National Security

Tariffs and National Security

Despite the cost of Trump's proposed steel tariffs, our military could benefit from a boost in production.

Harold Hutchison · Mar. 8, 2018

Let’s face it, the tariffs on imported steel and aluminum that President Donald Trump intends to impose — or is getting cold feet on — are not exactly normal GOP policy on economics. Yet while there are a lot of new sectors in the American economy, including technology, the fact is steel and aluminum matter — for our national security.

Think about the aircraft carriers that form the primary power projection assets of the United States Navy. These 100,000+ ton vessels are loaded with high-tech gadgets, but they’re made of steel. Same with the Ticonderoga-class cruisers and Arleigh Burke-class destroyers that escort them. The M1 Abrams main battle tanks that our Soldiers and Marine use? Yes, there’s advanced Chobham armor, but there is also a lot of steel.

See a common thread? Steel is something needed for the ships and tanks our troops use. Look at the planes we fly and rifles our troops carry. They use aluminum. Lots of it. Now, think about that for a moment. Who do you trust to provide the steel and aluminum that is used to make everything from a M4 carbine to the Ford-class supercarriers, Communist China or America?

That’s part of the bigger picture we need to take in as we consider these tariffs.

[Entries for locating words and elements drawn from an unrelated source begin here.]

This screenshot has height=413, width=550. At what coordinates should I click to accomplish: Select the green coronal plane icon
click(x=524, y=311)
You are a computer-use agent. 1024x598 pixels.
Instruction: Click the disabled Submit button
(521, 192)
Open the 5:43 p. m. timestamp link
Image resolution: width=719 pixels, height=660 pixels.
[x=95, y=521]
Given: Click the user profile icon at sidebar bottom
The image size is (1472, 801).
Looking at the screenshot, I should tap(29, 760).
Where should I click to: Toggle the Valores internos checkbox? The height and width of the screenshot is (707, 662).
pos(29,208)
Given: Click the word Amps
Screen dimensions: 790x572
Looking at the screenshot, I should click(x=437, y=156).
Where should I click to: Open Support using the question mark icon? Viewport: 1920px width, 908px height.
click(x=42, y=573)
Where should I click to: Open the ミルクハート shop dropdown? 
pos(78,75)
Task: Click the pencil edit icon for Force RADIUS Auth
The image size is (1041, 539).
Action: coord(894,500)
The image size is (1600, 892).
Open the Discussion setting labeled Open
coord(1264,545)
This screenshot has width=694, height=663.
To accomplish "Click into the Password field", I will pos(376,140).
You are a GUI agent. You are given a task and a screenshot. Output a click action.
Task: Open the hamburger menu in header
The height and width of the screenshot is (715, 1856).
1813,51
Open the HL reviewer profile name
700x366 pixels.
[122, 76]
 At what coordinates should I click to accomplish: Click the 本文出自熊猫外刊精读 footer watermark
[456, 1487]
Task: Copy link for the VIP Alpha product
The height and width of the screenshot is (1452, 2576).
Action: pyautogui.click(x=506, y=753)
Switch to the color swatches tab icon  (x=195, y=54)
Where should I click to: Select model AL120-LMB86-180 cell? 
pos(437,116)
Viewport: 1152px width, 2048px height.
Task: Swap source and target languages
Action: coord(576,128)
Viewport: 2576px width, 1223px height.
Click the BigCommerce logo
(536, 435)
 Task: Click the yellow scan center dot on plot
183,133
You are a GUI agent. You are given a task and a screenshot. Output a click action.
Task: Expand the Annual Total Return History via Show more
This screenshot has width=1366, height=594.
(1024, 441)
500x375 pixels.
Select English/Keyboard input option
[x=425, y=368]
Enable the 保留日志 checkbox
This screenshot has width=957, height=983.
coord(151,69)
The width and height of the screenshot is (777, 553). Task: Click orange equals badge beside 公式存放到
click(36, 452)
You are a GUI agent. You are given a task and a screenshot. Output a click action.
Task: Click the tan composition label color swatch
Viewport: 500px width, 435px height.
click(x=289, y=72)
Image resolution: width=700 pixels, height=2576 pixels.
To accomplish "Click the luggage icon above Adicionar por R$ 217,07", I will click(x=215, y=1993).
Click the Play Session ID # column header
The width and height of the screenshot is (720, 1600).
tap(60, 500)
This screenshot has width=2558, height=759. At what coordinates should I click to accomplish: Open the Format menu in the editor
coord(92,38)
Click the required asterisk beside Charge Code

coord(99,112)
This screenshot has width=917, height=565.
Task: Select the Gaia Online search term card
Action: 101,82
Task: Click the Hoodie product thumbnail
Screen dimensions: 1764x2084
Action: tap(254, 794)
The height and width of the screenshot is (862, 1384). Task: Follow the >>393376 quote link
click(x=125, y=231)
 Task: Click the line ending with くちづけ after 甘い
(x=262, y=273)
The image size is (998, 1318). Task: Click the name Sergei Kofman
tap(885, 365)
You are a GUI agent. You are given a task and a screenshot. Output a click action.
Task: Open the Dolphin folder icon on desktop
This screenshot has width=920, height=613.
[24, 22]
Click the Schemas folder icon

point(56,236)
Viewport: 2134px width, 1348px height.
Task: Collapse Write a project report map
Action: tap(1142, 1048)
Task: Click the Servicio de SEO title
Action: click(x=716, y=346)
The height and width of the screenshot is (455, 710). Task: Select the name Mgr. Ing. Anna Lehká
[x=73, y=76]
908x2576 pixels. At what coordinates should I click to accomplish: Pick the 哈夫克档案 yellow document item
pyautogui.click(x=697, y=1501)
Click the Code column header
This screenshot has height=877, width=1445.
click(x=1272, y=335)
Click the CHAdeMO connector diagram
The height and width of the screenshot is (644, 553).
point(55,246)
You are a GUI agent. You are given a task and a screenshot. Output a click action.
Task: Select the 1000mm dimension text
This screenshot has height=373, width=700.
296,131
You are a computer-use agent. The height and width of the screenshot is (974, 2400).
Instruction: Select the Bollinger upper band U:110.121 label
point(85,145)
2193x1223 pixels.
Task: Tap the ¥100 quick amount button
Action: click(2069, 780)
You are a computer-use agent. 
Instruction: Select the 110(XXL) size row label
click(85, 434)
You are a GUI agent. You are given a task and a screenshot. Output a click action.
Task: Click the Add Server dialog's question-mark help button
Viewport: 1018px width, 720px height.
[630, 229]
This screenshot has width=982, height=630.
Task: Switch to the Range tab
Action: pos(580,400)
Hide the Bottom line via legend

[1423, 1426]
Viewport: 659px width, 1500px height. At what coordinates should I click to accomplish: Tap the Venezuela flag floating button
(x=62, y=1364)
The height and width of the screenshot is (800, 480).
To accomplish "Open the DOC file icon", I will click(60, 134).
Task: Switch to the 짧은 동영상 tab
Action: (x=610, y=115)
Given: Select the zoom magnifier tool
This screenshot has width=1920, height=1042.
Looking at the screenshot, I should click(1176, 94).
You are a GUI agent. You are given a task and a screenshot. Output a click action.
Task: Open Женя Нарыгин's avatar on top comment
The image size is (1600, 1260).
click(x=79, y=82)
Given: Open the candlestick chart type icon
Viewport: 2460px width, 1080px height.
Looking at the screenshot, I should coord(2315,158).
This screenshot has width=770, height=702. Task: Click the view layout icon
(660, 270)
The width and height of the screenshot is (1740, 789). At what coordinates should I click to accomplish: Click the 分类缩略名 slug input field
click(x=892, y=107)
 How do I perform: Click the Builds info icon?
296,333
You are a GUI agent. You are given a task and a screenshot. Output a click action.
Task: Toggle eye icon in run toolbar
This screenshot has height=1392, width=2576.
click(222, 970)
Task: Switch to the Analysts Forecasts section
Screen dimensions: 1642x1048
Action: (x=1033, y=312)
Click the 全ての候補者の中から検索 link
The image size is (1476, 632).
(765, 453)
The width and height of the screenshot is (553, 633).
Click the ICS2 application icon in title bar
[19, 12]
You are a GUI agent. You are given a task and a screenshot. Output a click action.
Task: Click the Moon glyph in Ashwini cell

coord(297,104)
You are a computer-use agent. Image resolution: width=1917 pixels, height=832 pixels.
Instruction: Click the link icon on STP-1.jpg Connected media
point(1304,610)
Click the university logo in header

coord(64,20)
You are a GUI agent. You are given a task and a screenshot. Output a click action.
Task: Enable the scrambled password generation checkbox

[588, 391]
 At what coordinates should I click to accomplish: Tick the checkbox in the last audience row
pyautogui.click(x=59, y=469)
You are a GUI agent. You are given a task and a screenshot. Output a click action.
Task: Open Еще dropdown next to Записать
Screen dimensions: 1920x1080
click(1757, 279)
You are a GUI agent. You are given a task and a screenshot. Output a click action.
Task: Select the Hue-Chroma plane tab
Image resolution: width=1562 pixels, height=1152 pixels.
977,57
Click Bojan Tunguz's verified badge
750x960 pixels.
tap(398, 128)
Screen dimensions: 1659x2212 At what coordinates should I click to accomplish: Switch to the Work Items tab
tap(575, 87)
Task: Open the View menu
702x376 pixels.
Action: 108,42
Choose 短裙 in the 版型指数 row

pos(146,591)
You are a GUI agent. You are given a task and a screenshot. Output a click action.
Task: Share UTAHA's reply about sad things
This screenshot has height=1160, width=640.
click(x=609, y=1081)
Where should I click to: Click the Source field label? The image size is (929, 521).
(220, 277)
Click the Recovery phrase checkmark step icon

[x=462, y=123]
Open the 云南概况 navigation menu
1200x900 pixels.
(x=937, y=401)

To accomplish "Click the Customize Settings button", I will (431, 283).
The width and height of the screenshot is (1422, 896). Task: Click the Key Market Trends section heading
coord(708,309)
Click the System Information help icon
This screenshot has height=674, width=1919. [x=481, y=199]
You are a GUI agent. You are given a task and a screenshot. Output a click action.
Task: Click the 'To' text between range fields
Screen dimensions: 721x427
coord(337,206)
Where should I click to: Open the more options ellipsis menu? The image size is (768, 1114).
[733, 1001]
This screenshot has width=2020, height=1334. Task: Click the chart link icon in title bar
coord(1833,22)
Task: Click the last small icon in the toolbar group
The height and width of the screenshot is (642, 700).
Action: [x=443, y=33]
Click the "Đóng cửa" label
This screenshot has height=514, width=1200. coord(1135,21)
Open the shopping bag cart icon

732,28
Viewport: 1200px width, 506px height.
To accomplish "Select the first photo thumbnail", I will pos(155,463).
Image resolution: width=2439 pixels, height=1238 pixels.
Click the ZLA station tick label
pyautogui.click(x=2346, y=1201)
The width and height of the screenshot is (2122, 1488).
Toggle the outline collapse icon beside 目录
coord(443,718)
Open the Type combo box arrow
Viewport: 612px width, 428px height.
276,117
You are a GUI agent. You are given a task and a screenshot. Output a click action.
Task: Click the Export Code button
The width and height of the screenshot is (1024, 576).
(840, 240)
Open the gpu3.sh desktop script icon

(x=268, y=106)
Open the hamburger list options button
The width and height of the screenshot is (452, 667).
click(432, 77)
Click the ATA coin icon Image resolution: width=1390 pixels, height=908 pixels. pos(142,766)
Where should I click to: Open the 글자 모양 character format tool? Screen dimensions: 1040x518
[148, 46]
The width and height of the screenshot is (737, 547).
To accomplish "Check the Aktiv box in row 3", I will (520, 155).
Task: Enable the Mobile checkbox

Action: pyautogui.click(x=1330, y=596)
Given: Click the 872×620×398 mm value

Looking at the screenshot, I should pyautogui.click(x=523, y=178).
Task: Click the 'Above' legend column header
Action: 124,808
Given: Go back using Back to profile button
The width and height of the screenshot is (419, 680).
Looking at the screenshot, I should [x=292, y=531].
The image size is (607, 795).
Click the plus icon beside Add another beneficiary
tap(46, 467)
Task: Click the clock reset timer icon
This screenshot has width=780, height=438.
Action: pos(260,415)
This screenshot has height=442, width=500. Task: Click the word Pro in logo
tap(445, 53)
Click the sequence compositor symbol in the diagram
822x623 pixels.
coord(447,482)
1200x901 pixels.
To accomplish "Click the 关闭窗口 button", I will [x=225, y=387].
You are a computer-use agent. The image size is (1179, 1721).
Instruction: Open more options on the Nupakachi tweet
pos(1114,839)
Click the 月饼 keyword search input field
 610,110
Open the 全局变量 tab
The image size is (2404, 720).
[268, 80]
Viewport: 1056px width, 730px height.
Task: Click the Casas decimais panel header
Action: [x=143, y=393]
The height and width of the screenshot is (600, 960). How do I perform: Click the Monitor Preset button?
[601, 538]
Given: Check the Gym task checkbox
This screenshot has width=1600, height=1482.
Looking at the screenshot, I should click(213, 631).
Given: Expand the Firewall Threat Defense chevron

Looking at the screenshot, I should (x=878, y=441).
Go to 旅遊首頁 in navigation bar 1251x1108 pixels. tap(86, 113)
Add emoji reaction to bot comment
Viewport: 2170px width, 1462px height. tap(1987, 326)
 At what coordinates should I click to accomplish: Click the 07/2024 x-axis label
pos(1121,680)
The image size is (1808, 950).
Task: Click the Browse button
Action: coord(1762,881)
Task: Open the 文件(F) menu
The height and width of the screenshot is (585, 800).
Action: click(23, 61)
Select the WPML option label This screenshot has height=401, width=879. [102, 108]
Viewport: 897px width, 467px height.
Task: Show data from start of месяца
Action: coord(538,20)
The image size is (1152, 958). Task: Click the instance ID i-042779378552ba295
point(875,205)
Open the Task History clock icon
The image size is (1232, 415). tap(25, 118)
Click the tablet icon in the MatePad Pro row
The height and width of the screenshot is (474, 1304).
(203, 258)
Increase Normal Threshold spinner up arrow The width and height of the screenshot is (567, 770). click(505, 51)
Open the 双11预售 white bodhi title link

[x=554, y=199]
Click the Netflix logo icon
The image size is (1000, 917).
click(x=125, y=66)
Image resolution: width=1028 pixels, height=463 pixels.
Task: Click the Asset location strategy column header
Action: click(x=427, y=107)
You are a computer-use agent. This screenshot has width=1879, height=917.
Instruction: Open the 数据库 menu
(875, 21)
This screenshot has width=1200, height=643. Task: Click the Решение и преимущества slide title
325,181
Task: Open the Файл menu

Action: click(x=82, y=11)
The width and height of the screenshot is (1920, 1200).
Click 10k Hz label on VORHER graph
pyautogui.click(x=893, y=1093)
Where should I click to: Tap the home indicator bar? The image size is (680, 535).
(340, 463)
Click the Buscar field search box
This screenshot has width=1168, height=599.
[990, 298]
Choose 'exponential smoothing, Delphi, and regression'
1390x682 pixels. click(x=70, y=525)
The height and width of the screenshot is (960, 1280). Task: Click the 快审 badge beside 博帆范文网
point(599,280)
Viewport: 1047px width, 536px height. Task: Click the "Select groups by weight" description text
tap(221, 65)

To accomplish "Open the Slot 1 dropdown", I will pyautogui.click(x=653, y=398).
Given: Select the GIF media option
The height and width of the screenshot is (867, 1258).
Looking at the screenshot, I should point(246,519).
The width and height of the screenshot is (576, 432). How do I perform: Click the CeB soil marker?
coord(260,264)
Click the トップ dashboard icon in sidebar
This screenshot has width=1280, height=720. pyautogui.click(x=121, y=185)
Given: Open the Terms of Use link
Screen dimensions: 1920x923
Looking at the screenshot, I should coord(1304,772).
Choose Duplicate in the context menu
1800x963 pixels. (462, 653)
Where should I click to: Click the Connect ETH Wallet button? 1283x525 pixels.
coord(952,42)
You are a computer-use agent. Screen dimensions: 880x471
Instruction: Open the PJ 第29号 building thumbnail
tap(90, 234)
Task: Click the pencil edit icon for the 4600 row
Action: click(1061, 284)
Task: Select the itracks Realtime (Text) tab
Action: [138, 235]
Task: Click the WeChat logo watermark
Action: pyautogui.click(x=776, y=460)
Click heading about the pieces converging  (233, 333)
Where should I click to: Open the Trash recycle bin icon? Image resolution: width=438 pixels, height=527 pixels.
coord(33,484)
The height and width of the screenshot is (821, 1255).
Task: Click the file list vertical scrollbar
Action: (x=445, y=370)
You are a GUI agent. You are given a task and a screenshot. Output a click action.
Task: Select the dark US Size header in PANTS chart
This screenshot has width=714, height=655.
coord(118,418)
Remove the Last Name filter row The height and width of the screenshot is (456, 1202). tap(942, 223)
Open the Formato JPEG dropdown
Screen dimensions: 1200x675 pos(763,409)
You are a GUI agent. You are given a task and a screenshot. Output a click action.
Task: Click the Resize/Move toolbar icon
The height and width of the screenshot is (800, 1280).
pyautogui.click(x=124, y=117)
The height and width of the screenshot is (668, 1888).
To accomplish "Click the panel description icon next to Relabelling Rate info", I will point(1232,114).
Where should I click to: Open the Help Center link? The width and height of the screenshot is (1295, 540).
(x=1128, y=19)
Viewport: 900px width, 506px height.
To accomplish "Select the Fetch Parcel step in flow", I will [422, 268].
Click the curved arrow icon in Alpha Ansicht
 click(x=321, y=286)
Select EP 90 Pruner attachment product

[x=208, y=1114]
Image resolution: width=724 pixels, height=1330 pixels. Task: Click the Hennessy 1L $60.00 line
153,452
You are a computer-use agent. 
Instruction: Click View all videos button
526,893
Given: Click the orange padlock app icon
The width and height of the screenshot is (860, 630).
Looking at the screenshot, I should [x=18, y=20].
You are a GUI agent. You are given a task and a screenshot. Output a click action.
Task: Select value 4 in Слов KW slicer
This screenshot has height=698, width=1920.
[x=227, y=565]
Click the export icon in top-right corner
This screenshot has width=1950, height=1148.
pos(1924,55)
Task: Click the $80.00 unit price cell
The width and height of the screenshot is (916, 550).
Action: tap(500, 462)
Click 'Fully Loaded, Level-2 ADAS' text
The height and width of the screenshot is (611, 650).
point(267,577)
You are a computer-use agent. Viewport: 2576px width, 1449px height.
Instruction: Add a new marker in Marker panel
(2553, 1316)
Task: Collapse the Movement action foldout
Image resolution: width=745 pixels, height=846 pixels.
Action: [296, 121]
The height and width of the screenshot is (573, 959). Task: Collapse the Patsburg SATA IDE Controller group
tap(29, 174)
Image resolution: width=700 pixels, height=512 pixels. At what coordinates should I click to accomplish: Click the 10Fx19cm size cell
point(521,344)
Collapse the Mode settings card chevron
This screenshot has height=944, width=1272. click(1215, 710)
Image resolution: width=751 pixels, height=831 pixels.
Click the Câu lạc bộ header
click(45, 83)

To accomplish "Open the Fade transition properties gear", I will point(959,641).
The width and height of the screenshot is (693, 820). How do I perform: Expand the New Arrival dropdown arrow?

Now, tariffs, like the corporate income tax, are passed on to the American public when we buy stuff. It means some higher prices. But then again, there was a major cut in corporate tax rates, and that could more than even things out.

But tax cuts or not, America needs the type of industry that can provide the steel and aluminum the military needs. And the first job of the federal government is our national security. With that in mind, there was one big mistake President Trump made when floating the tariffs. He should have combined it with a massive naval buildup. This would have given American steel and aluminum a huge boost, especially when you think that such a buildup would have given an impetus to modernize steel and aluminum production capabilities.